Li's reference to political trust was seen by analysts in the context of moves at BRIC to promote alternatives to the U.S. dollar as a reserve currency.

After Brazil, Hu will make a state visit to Venezuela April 17-18 and a working visit to Chile on April 18.

Venezuela is China's fifth largest trading partner in Latin America with a trade volume of $7.15 billion in 2009, Xinhua said. Chile is China's second largest partner in Latin America with a trade volume that reached a record high of $17.7 billion in 2009.

China expects to further friendly relations and deepen cooperation of mutual benefit with the three nations and promote a comprehensive development of its relations with Latin America through Hu's visit, Li said.

"I believe that China-Latin America relations would achieve further development with our joint efforts," he said.

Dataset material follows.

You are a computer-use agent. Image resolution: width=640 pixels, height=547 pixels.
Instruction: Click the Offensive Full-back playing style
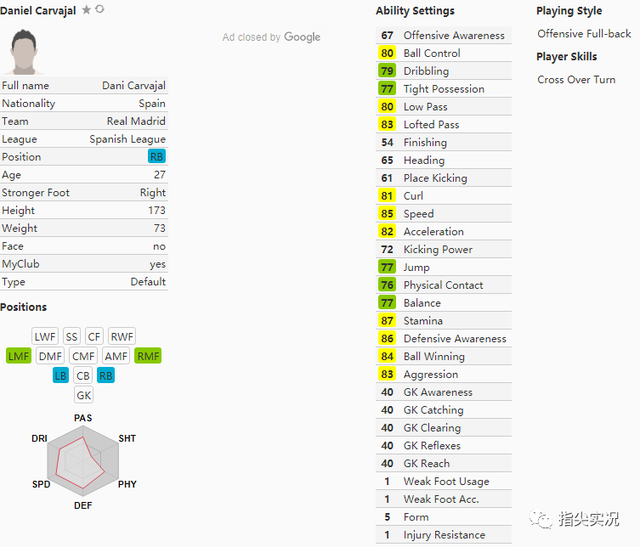click(584, 34)
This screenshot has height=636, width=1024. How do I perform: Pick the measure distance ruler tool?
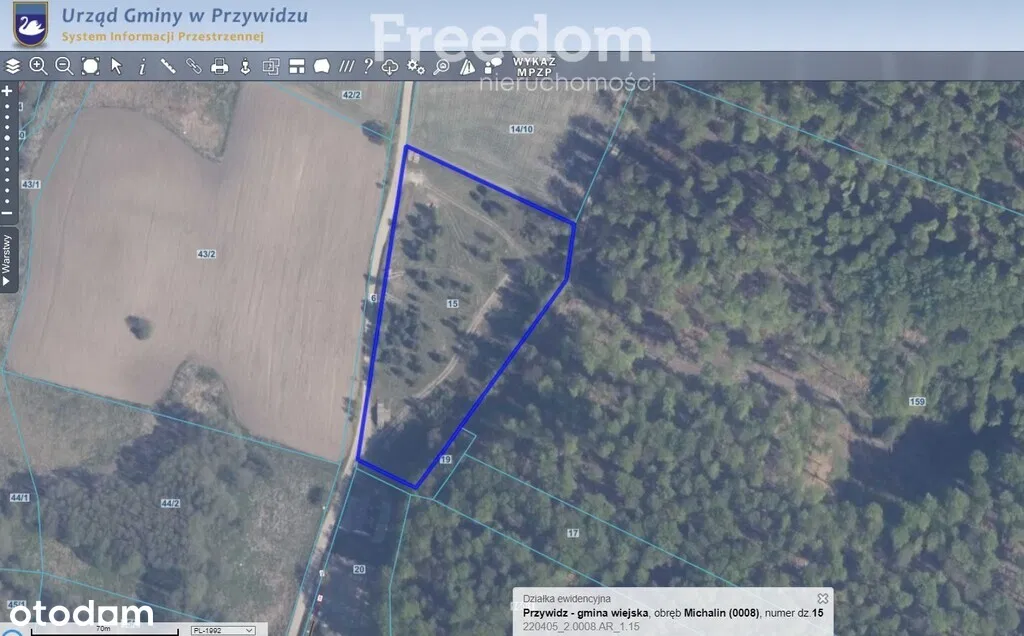168,66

Several factors are going in China's favor, analysts said. China has ready cash to engage in joint projects that will help cash-strapped Latin American countries. It has a vast range of goods from industrial and manufacturing inventories to consumer items that are set to become more visible in Latin America, replacing suppliers from elsewhere.

China also has a long-term plan for energy security that has seen its scouts appear in energy markets and hand-pick deals that will guarantee it future sources of energy and also give the country entry into other export markets for refined products, petrochemicals and crude oil.

Although viewed alongside Russia and Iran in the context of recent initiatives aimed at Latin America, China is well ahead of the other two with its ability to expand influence and make long-term investments into closer ties with each of the Latin American countries it has chosen for attention. In his previous visit in 2008, Hu visited and met with government leaders in Cuba, Costa Rica and Peru.